DID TERRY NORMAN START THE KENT STATE SHOOTINGS?

By William A. Gordon
May 2, 2008

Terry Norman acted like an agent provocateur on May 4, 1970. In the minutes before the Ohio National Guardsmen fired into the crowd of Kent State students, Norman was positioned in between the troops and the protesters--and threw rocks at the students.

This incident was witnessed by at least three people. Former student Tom Masterson told the Akron Beacon Journal that Norman threw as many as "a half a dozen, a dozen" rocks at the students. Ohio National Guard Sergeant Dennis Breckenridge reported he also saw Norman throw something into the crowd, although he thought it was a "baseball-type gas grenade." And John Martin, the captain of the Guard's 145th Infantry Battalion, Company A, also kept an eye on Norman. In a report to his superior offices, Martin wrote that he witnessed Norman's rock throwing and that he asked himself at the time: "What is this idiot doing?"

Norman himself admitted that he threw a few rocks, and it easy to understand why theorists might jump to the conclusion that Norman followed up his rock-throwing by subsequently firing a pistol he kept concealed in a shoulder holster beneath a tan sports jacket. He was the only non-military and non-law enforcement person on campus known to have been armed with a pistol. And the Guard had initially claimed a single shot from an unknown origin provoked the Guardsmen to return fire. However, the evidence simply does not support this conclusion. Not a single witness has claimed that to have seen the Guardsmen fire immediately following anything Norman did. Not a single Ohio National Guardsman who was on Blanket Hill that day tried to pin the blame on Norman, and they certainly would have had ample reason to deflect responsibility for their own shootings.

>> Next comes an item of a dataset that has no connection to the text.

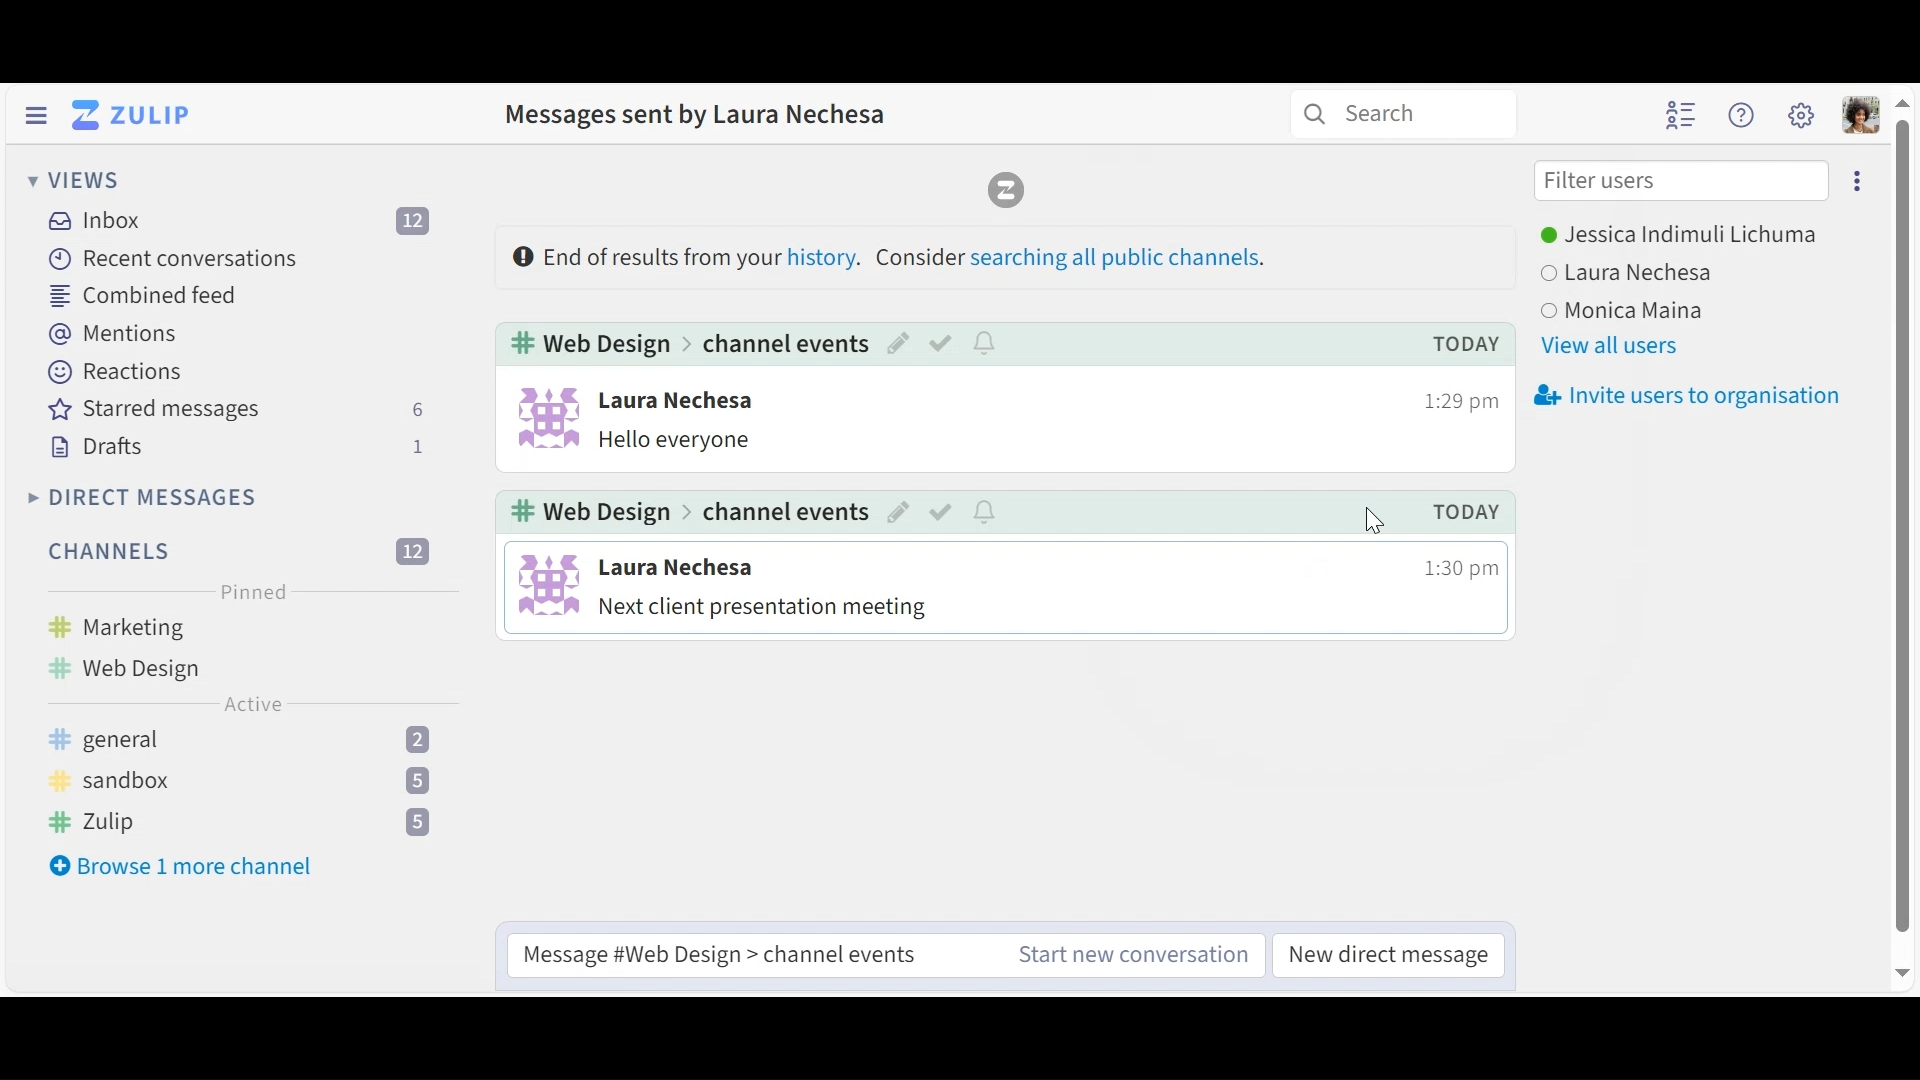 The width and height of the screenshot is (1920, 1080). I want to click on time, so click(1450, 399). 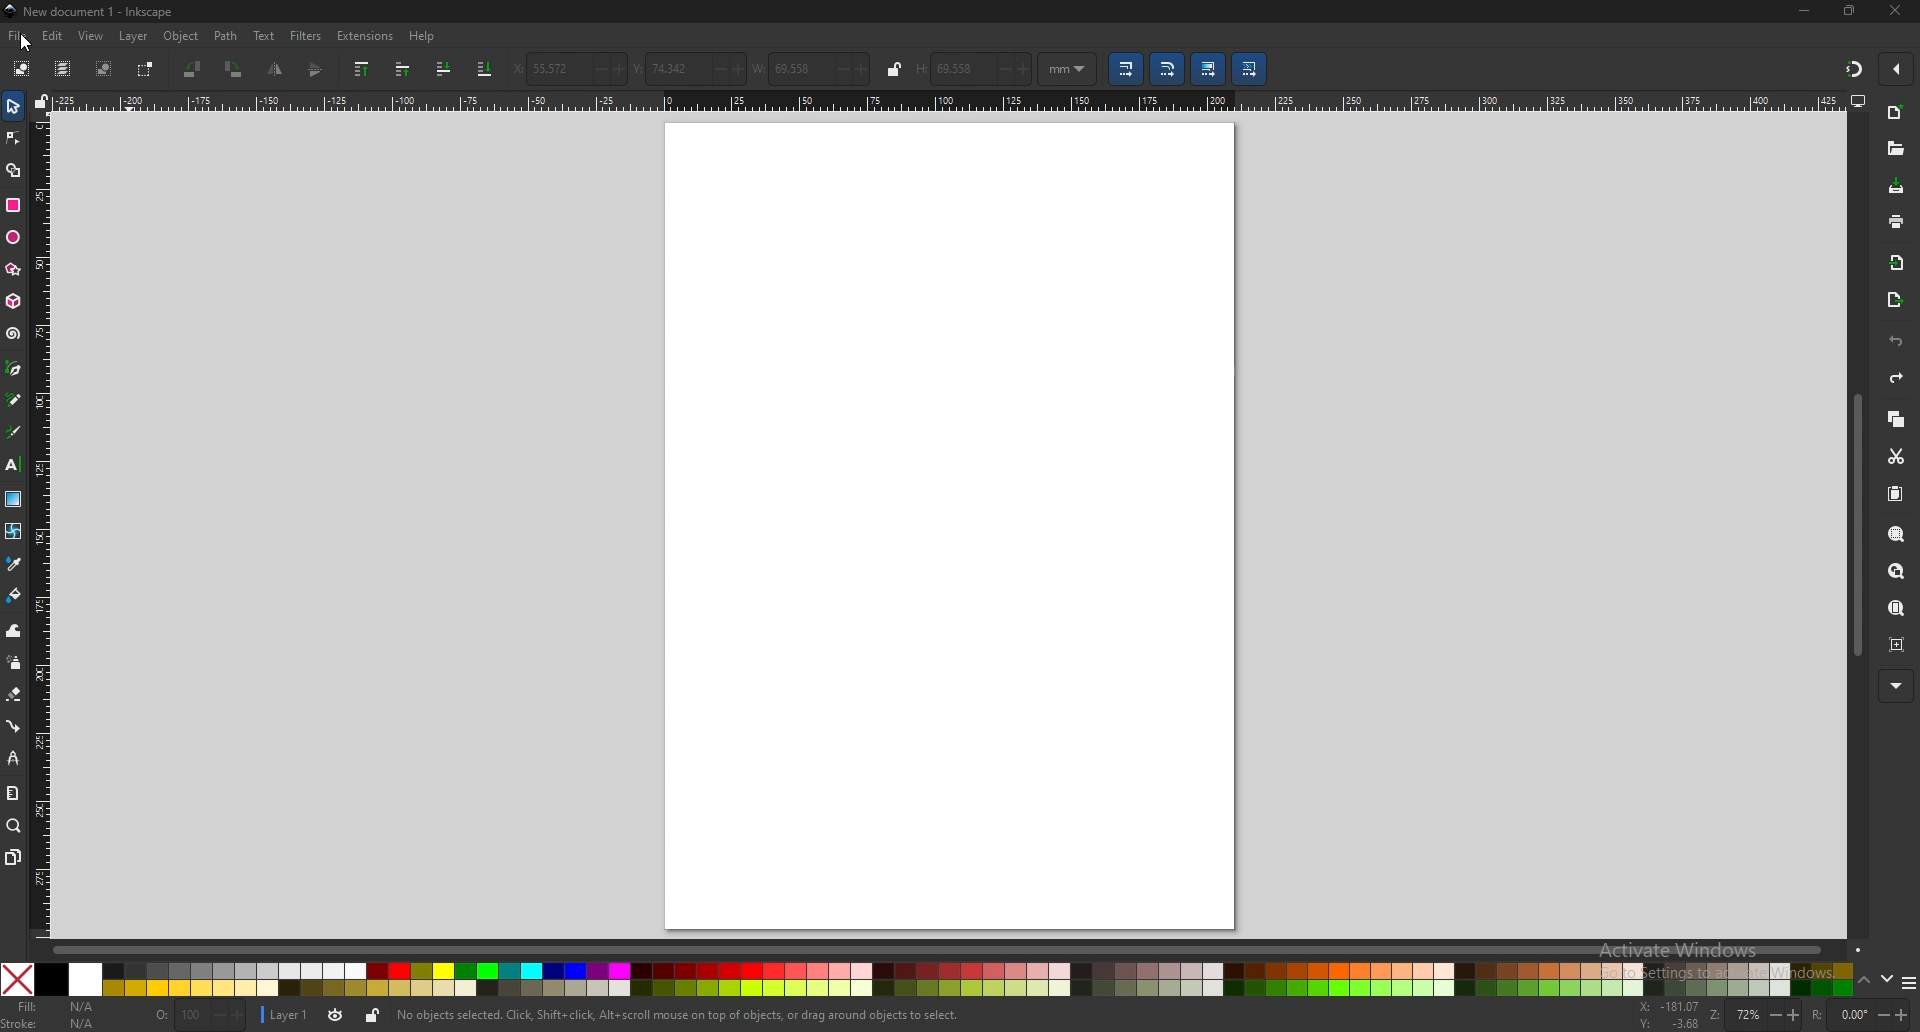 I want to click on dropper, so click(x=15, y=563).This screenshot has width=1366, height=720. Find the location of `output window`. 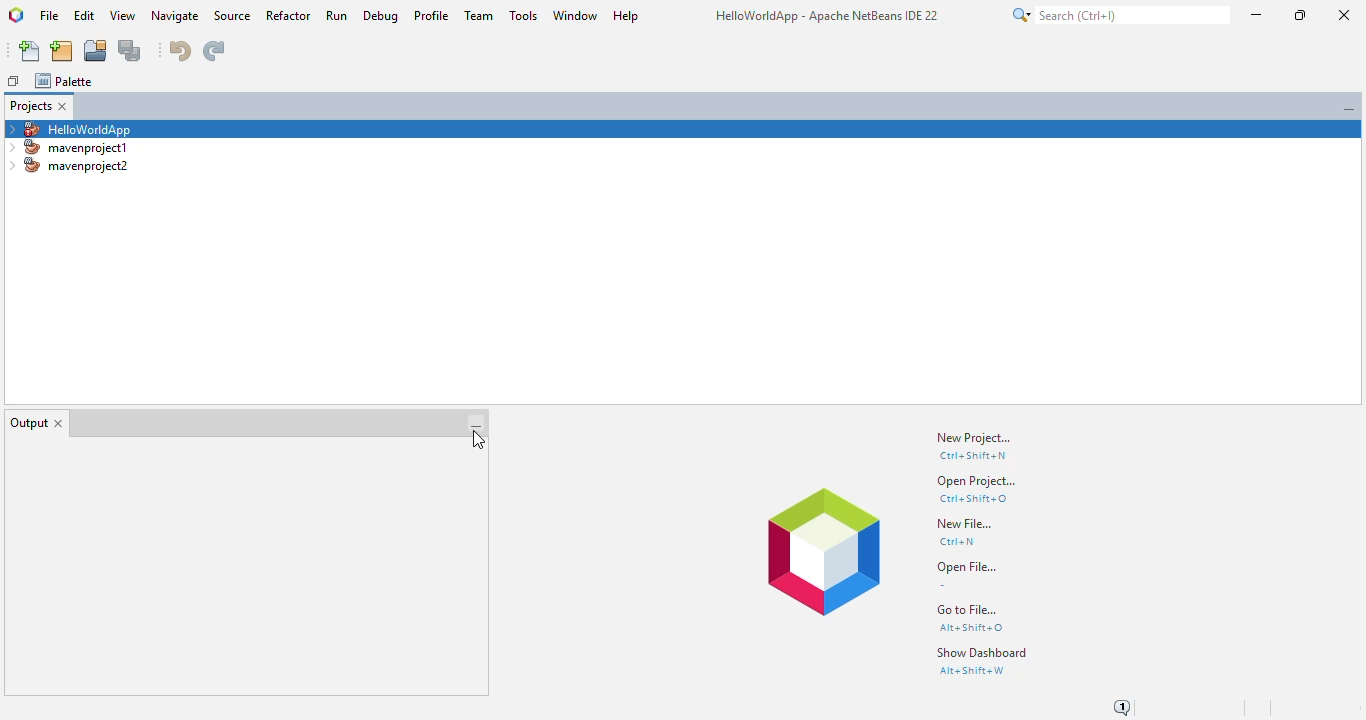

This is what the "Terry-Norman-started-the-shootings" theater argue: that he fired a bullet that caused the Guardsmen to turn in the opposite direction (not at Norman) and fire directly into the crowd of students. Ignoring, for the moment, this faulty logic, we have also known for 33 years that the most reliable evidence of what happened points away from him.

We have known ever since the 1975 what the results of a professional analysis of a tape recording of the shootings. This analysis, conducted by the Cambridge, Massachusetts firm of Bolt, Berenek & Newman, the same firm that analyzed the 18 1/2 minute infamous gap in the Watergate tapes, was entered into evidence during the 1975 wrongful death and injury trials. The analysis of the tape recording concluded there were three distinct shots fired before the main volley (not one), and that all three were fired by National Guard-issued M-1 rifles. That ruled out the possibility that the main volley followed the firing of the .38 caliber pistol university police later confiscated from Norman. In other words, Terry Norman did not trigger the Kent State shootings.

Theorists trying to pin the blame for the shootings on Norman conveniently pretend the strongest evidence exonerating him does not exist. Nor have they demonstrated they have any new evidence which might justify an official re-examination. What they are doing is grasping at straws in an effort to explain a mystery that has stumped almost every investigator who has examined it.

Arthur Krause, the father of slain student Allison Krause, used to warn reporters that Norman was a red herring and that he only served the purpose of distracting people from the more important question of why the soldiers killed his daughter and three others on May 4, 1970.